In mammals, cobalt-deficient diets can cause reproductive output to be significantly reduced. Over-exposure of water-soluble cobalt salts has also been found to cause damage in the testicular tissue of male rats and mice.

Exposure to cobalt can occur through oral and inhalation routes. Mammals, including humans, are exposed to natural sources of cobalt in their food, water and atmosphere. In addition to naturally occurring forms of cobalt in the environment, cobalt substances are present in certain occupational settings where cobalt is produced or utilised.

Cobalt deficiency

Cobalt in the chemically distinct form of Vitamin B12 is essential for humans and many non-ruminant mammals. Ruminant domestic mammals, such as cattle, sheep and goats, but also many wild animals (deer, moose, elk, and giraffes, for example) require the cobalt ion as an essential trace element. Cobalt is needed for many aspects of their metabolism, for example the formation of new red blood cells, as well as for their reproductive health. It is common agricultural and veterinary practice to provide cobalt salt supplements to ensure sufficient amounts of cobalt ion for animal growth and good health. Doses of cobalt in diets that are too low (deficient) or too high (over-exposure) have both been reported to have harmful effects. Cobalt-deficient diets are associated with a “wasting disease” in farm ruminants, deer, elk and moose where the animals fail to thrive and their reproductive output is significantly decreased.

Elks grazing
Ruminant mammals require the cobalt ion as an essential trace element

Cobalt over-exposure

Over-exposure to water-soluble cobalt salts (and thus the cobalt ion) has been shown to cause damage to testicular tissue in male rats and mice. The effects are reported by oral exposure to high doses of cobalt chloride and by inhalation exposure to high concentrations of cobalt sulfate and cobalt metal. These studies also reported that sperm number and motility were affected, and at the highest doses tested, fertility in male mice was reduced (as measured by the percentage of fertilised ova).

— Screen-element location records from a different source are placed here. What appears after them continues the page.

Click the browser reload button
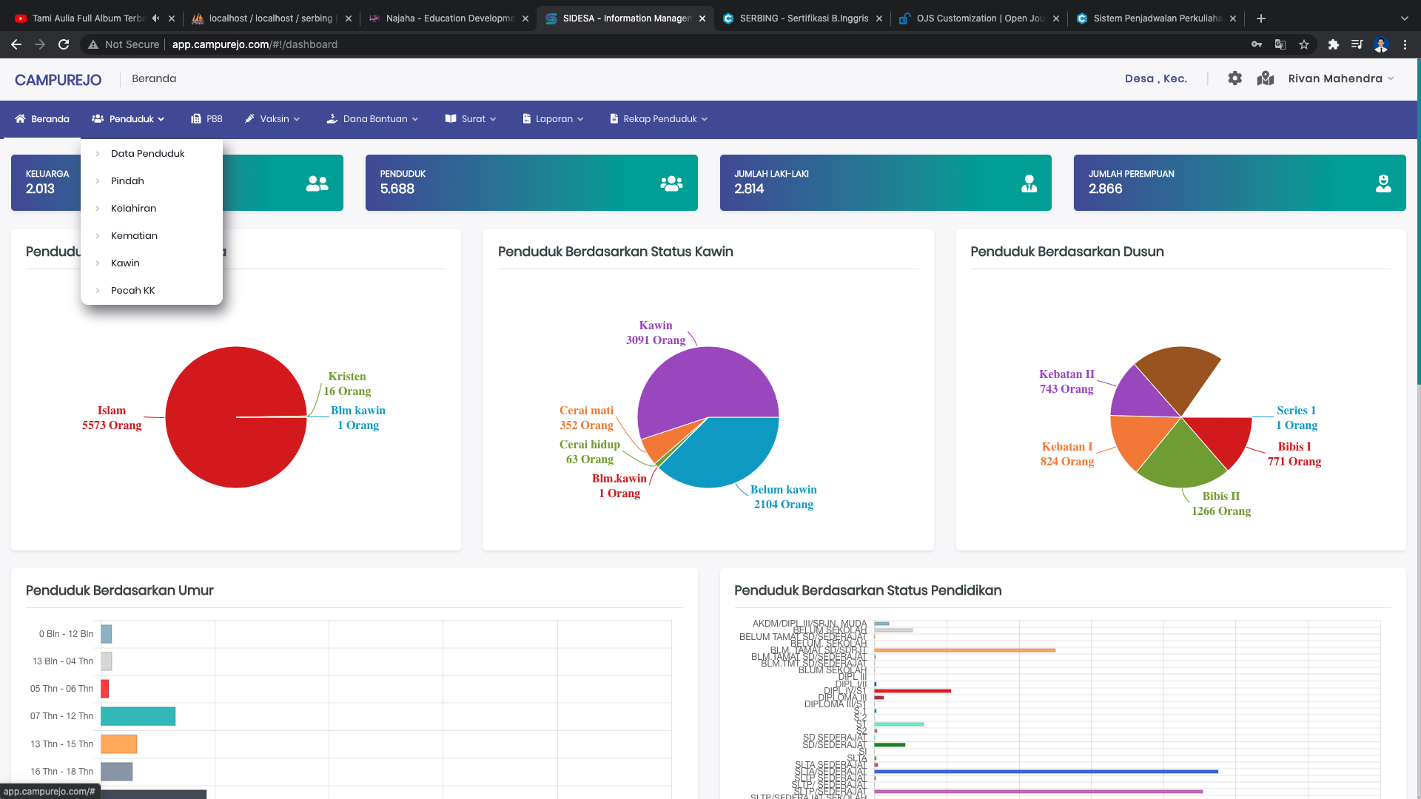The width and height of the screenshot is (1421, 799). (64, 44)
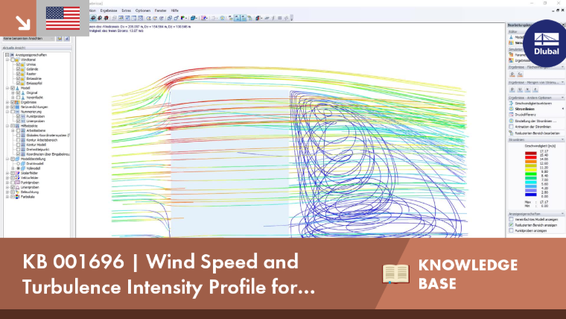Toggle Reduzierten Bereich anzeigen checkbox
The image size is (566, 319).
click(511, 224)
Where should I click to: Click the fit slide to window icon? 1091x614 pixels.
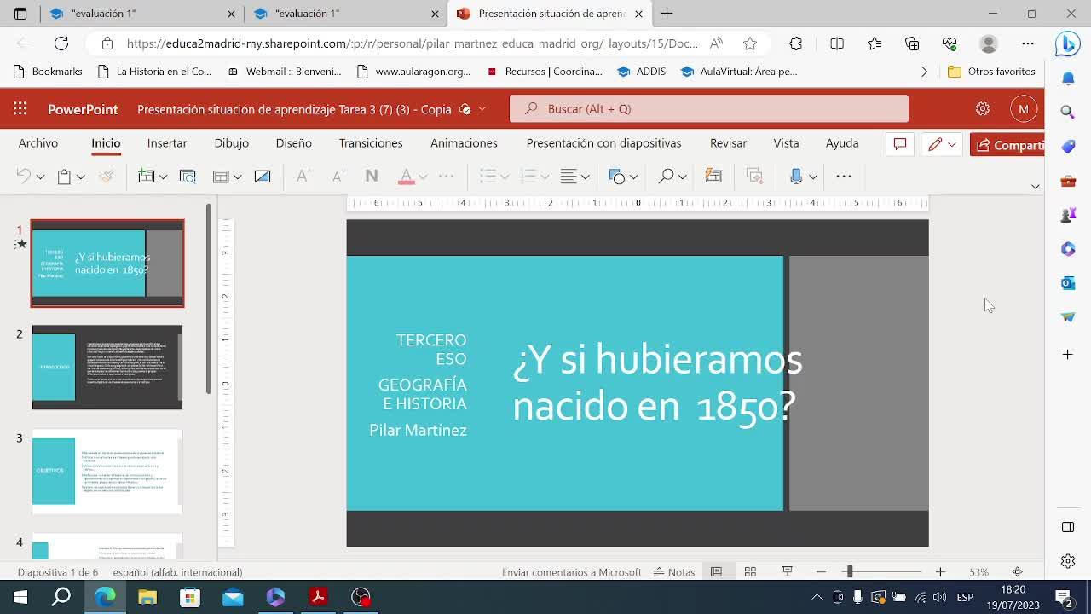point(1017,572)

These effects appear to occur at very high doses and in male mice and rats only. There are no studies with respect to the impact of cobalt on the human reproductive system, nor are there any data on female rats and mice. The cobalt industry has conducted several studies on rats, where the animals were exposed to the highly soluble cobalt dichloride, up to doses which significantly increased the cobalt levels in all tissues. These studies were conducted according to the highest scientific standards (following OECD guidelines, and “Good Laboratory Practice”). Reproductive parameters, such as a thorough examination of both male and female reproductive organs, and hormone levels in the blood, as well as the pre-natal development of rats were studied. No adverse effects were found on any reproductive or developmental parameters, neither in males, females, nor on offspring. Cobalt was taken up and absorbed by the body in those studies, as demonstrated by a significant increase in red blood cells in the exposed animals. This is a well-known effect of cobalt, and it was observed in the absence of any effect on development or fertility.

The question on cobalt’s effect on reproduction will be examined further by industry, in order to ensure that any potential harmful effect is recognised, and safe exposure levels can be set for humans, animals and the environment


This summary is intended to provide general information about the topic under consideration. It does not constitute a complete or comprehensive analysis, and reflects the state of knowledge and information at the time of its preparation. This summary should not be relied upon to treat or address health, environmental, or other conditions.